What we do know from the PS5 interface itself:
- Playtime is displayed in whole hours, rounded to the nearest hour
- The counter updates on a delay — sometimes immediately, sometimes after a day
- The total appears to reflect time since you first launched the game on your account, not per-console
What community testing suggests
Based on player reports and comparisons between PlayStation hours and in-game playtime counters (which many titles include in their pause menus or save files), the PS counter tends to run higher than active playtime. This strongly suggests that idle time counts.
Scenarios that likely inflate your total:
- Pause menu AFK — Leaving a game paused while you eat, take a call, or walk away
- Loading screens — Long initial loads, fast travel screens, and level transitions
- Title screens and menus — Time spent in the main menu before starting or after finishing a session
- Suspended games — On PS5, switching away from a game without closing it keeps it in memory.
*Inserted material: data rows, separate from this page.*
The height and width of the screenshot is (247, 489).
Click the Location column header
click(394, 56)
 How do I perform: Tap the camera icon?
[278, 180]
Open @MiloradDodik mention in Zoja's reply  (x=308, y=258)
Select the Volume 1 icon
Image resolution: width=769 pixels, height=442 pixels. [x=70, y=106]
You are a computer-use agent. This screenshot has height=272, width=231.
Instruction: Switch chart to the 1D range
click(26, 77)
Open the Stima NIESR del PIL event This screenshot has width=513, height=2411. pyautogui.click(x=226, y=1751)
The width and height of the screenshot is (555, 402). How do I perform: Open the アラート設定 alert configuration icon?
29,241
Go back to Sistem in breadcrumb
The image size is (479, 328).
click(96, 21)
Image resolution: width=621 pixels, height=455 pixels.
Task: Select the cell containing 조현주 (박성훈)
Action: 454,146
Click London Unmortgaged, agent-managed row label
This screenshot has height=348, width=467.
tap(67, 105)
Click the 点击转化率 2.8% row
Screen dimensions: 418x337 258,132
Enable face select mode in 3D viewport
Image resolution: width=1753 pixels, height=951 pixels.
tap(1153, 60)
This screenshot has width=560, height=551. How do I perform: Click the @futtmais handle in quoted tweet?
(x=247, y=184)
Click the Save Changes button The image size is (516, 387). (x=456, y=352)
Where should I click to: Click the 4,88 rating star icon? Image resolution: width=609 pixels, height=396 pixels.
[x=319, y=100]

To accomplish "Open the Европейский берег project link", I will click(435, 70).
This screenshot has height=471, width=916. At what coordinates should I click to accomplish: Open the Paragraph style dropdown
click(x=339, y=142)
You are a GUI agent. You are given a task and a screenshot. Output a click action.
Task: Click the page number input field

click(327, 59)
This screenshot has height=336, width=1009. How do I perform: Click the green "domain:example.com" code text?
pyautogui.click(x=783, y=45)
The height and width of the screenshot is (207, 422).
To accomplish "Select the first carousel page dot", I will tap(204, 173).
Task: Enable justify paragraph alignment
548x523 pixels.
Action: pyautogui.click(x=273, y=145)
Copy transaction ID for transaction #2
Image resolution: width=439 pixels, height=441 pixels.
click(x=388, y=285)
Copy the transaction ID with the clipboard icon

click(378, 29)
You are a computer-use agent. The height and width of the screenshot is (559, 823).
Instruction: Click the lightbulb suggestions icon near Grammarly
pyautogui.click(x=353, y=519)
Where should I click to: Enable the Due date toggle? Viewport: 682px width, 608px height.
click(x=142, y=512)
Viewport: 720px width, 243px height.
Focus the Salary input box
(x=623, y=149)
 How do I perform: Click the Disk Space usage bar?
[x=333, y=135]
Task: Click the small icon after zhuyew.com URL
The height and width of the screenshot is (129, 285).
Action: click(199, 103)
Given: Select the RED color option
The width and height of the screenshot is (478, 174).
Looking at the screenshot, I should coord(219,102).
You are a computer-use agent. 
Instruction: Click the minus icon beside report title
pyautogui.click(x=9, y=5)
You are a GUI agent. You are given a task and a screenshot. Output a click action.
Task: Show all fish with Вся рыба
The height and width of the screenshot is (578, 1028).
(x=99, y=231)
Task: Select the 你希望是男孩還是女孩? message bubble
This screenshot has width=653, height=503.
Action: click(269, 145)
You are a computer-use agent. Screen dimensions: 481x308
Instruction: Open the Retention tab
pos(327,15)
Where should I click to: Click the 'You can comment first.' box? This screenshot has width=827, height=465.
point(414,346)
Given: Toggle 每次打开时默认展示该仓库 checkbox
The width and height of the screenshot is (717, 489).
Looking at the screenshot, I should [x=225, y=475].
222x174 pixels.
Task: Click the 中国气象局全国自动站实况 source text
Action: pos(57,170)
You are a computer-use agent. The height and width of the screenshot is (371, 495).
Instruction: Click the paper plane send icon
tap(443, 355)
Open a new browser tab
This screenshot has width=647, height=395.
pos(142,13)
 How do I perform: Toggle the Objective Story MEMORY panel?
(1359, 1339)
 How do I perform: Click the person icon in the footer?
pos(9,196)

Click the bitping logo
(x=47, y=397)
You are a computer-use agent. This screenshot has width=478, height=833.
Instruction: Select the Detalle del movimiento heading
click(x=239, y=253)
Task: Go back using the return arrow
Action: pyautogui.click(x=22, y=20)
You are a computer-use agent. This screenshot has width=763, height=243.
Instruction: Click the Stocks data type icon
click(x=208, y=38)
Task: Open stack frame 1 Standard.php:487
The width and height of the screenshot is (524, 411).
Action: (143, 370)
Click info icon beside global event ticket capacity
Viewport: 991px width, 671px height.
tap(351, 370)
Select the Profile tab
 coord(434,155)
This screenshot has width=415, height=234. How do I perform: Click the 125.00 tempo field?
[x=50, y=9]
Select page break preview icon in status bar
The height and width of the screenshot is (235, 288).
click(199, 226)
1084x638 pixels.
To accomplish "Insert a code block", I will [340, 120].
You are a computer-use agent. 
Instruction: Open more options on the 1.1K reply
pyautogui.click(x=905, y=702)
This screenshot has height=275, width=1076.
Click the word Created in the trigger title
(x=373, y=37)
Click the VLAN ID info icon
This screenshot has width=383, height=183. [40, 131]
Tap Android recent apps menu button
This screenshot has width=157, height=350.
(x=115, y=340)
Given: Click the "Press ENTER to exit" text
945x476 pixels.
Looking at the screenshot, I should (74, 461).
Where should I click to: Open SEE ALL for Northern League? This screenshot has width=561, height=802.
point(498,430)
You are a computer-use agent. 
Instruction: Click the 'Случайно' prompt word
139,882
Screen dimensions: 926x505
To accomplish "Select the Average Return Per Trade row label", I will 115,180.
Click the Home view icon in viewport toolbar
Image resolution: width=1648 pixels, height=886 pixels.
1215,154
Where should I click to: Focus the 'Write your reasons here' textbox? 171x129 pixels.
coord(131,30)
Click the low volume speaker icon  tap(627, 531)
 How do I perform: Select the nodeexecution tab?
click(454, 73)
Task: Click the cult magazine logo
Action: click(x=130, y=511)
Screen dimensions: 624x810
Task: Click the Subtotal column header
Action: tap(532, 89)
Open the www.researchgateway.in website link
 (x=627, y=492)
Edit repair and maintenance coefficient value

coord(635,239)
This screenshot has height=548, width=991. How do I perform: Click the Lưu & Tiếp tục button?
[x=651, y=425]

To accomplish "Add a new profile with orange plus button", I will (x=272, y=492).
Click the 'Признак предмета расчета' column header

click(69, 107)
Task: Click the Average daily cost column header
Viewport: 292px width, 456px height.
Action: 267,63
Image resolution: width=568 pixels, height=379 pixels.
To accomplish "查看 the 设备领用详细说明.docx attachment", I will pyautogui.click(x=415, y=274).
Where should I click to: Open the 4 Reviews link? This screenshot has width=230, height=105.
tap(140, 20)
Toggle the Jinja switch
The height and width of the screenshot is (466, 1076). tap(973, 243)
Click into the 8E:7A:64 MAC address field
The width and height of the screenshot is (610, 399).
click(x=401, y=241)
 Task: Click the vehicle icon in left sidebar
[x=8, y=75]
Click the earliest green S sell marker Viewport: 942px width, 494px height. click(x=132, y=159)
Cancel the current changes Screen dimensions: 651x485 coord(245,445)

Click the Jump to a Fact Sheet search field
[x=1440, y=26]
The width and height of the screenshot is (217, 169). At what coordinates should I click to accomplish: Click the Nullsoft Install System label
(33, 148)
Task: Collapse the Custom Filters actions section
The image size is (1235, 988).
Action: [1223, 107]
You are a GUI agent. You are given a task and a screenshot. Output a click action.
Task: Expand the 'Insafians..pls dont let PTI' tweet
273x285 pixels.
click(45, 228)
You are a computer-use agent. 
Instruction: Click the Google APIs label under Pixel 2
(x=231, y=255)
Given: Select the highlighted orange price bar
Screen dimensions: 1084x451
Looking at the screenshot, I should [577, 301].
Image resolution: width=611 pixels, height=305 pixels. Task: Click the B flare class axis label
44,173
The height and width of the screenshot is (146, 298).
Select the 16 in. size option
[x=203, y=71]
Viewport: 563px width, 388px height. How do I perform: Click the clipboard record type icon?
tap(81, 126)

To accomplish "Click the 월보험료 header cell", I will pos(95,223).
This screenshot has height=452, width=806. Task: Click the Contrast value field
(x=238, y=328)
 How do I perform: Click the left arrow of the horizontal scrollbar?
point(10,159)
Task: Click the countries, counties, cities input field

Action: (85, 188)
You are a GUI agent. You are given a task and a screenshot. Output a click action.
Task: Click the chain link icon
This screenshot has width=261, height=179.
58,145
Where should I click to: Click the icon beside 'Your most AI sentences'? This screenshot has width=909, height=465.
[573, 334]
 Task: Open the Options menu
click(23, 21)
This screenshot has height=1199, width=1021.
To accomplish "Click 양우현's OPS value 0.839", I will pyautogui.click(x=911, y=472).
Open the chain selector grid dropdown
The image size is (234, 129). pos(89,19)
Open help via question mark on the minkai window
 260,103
It is unclear whether suspended time continues counting.
- Cutscenes you walk away from — Unskippable cinematics still run the game application
How other platforms compare
Understanding PlayStation's approach is easier with context:
- Steam — Tracks "hours played" while the game process is running, including idle time if the game is the active window. Steam does not count time if you are AFK for extended periods in some cases.
- Nintendo Switch — Counts time the game application is open, rounded to the nearest five hours (yes, five). Widely considered to include idle time.
- Xbox — Shows "time played" on the console and in the Xbox app. Generally tracks application runtime, similar to Steam.
- In-game counters — Many games track only active gameplay time (excluding menus and pause). These are often significantly lower than platform-level counters.
Why this matters
If idle time counts, your PlayStation hours will naturally be higher than what you subjectively feel you "played." A session where you played for two hours but left the game paused for another hour might register as three hours. Over hundreds of sessions across years, this adds up — and it is one reason the counter can feel inflated compared to your memory.
Conversely, if tracking fails to record sessions entirely (due to offline play, PSN outages, or bugs), your total could be lower than even your idle-inclusive time. Many players experience both problems simultaneously on different games.